My mom does the exact same thing! My older brother is always in and out of jail. She constantly bails him out. Takes all of his kids and him out to do things and just completely forgets about us. He's constantly popping out kids, with different women. I have my own business and I take care of my own. I am a good women and I raise my children well. You would think she'd be proud of me. If I didn't contact her, there probably would be no contact. I've asked her many times to do things with me and my child, on my tab. And she still declines. I just feel like giving up. If you ever figure it out, let me know.


 

fivegirls333
by on Jun. 16, 2013 at 7:27 AM

all of you are just breaking my heart!!!  i am so sorry.  with as crazy and hard and as mean as this world is...the one soft place you have to fall...should be in to your mother's arms...at any age!  i know the "bad" kid seems to "need" more attention, but as a mother you bust your ass to make sure everyone "feels" you love them, personally, and just for themselves!  all i can say is that maybe you were given this lesson for a reason?  maybe you will need to remember this when your kids grow up or someone very special to you will need some help coping with this as well.  it can always be worse, but this would break my heart.  my mommy died two years ago...i don't know how much this world would suck without "knowing" that she loved me...it makes me mad that she totally disregards your feelings...real or not!  so sad...

Anonymous
by Anonymous 5 on Jun. 16, 2013 at 8:26 AM

my mother ignored three of my kids and favored one....

Anonymous
by Anonymous 6 on Jun. 16, 2013 at 9:35 AM

Ah, the middle child syndrome.  I'm in the club too.  My brother (eldest) could do no wrong. I was the one punished for HIS bad behavior.  His kids were doted on hand and foot.  It's like mine barely exist.  I have tried to reach out, shared my feelings but it doesn't matter.  At one point my mother even blamed me for ruining her bond and closeness to my brother for being born, telling me she didn't want me and had wished she had believed in abortions because after I was born I took up too much time that she had wanted to give to my brother.  I have no advice for you other than to just accept it and try not to let it consume you.  I empathize to the Nth degree.  It's not right.  It's not fair and it's deeply hurtful.  Just pour your love into your children. 

Anonymous
by Anonymous 2 on Jun. 16, 2013 at 9:47 AM
I am thinking cutting her out is what I need to do. It's just so damn hard and I don't even know why!
Quoting Anonymous:

I had the same thoughts about my mom - if I didn't contact her, there wouldn't be any contact.  well, I got fed up with being the only one putting any effort into it, and simply quit.  I won't beg someone to spend time with me or my daughters. 

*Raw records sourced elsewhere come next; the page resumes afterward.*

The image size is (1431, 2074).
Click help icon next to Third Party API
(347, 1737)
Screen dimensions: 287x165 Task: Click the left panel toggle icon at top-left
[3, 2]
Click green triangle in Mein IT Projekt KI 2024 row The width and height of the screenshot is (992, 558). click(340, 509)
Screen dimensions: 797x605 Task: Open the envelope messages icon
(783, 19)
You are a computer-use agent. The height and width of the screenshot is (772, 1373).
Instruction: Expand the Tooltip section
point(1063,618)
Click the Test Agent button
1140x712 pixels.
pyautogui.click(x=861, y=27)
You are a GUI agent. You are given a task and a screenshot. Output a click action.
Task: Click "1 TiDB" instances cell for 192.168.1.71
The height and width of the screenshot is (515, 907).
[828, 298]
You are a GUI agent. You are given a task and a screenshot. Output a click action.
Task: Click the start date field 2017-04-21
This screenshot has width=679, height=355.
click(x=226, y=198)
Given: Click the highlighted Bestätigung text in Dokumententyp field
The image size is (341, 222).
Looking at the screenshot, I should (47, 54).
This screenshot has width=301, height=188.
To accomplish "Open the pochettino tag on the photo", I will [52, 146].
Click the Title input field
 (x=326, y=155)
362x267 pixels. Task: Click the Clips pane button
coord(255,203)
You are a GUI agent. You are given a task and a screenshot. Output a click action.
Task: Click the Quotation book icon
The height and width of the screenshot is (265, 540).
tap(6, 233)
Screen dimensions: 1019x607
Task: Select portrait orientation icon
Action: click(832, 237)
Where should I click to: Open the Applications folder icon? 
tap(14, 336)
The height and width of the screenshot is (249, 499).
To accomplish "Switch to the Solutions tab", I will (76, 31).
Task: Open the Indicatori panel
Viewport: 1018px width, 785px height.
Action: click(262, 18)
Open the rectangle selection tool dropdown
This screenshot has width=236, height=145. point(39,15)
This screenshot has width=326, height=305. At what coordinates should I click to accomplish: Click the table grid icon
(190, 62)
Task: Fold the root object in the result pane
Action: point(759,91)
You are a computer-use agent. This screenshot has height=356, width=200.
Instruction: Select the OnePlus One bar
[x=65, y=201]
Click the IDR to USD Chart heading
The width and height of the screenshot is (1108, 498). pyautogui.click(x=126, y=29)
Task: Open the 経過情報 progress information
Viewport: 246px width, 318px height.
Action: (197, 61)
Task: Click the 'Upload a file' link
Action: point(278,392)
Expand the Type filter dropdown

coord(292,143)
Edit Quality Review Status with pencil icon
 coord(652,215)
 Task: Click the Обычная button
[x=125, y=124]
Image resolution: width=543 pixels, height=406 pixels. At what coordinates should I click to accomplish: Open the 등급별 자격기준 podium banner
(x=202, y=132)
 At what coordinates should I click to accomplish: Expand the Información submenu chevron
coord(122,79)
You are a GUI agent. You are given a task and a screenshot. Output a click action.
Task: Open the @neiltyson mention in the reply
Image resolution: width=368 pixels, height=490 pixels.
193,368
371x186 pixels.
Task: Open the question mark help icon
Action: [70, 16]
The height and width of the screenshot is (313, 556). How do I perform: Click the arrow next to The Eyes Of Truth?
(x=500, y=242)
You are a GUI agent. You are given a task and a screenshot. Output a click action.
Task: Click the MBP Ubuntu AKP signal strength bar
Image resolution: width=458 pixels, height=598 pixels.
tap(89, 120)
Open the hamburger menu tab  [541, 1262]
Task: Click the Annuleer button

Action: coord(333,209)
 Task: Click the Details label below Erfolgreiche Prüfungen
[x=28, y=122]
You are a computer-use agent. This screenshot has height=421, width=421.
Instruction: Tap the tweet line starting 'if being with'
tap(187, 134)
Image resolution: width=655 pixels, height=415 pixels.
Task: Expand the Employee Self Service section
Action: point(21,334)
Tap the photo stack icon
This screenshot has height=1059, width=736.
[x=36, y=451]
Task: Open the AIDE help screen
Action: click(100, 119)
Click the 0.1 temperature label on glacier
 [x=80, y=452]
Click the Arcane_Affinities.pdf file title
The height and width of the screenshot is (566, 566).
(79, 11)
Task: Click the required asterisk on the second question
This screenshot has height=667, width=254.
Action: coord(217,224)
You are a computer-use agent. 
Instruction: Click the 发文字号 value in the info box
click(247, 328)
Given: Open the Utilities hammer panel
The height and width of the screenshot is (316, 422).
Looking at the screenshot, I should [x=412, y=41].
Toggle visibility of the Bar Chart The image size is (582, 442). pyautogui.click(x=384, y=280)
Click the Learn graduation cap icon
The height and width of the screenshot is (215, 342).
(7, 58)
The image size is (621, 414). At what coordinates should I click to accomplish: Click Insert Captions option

and true to what I thought, we haven't really spoken since January.  she left me a voice mail and message on facebook wishing me a happy birthday, I left her a voice mail wishing her a happy mothers day.  that's enough, I am much happier now that I'm not trying to force something that will never be.  I don't spend as much time disappointed, or wondering why she can have a relationship with my siblings but not me.  I am not the problem here, if I were my inlaws wouldn't have taken me into their fold like I was blood related. 

I finally feel free.  never again will I sit there like Charlie Brown with his football, knowing that Lucy is going to pull it away yet hoping time after time that it will be different.  I have accepted things as they are, and I'm content with my life as it is.

Quoting Anonymous:

My mom does the exact same thing! My older brother is always in and out of jail. She constantly bails him out. Takes all of his kids and him out to do things and just completely forgets about us. He's constantly popping out kids, with different women. I have my own business and I take care of my own. I am a good women and I raise my children well. You would think she'd be proud of me. If I didn't contact her, there probably would be no contact. I've asked her many times to do things with me and my child, on my tab. And she still declines. I just feel like giving up. If you ever figure it out, let me know.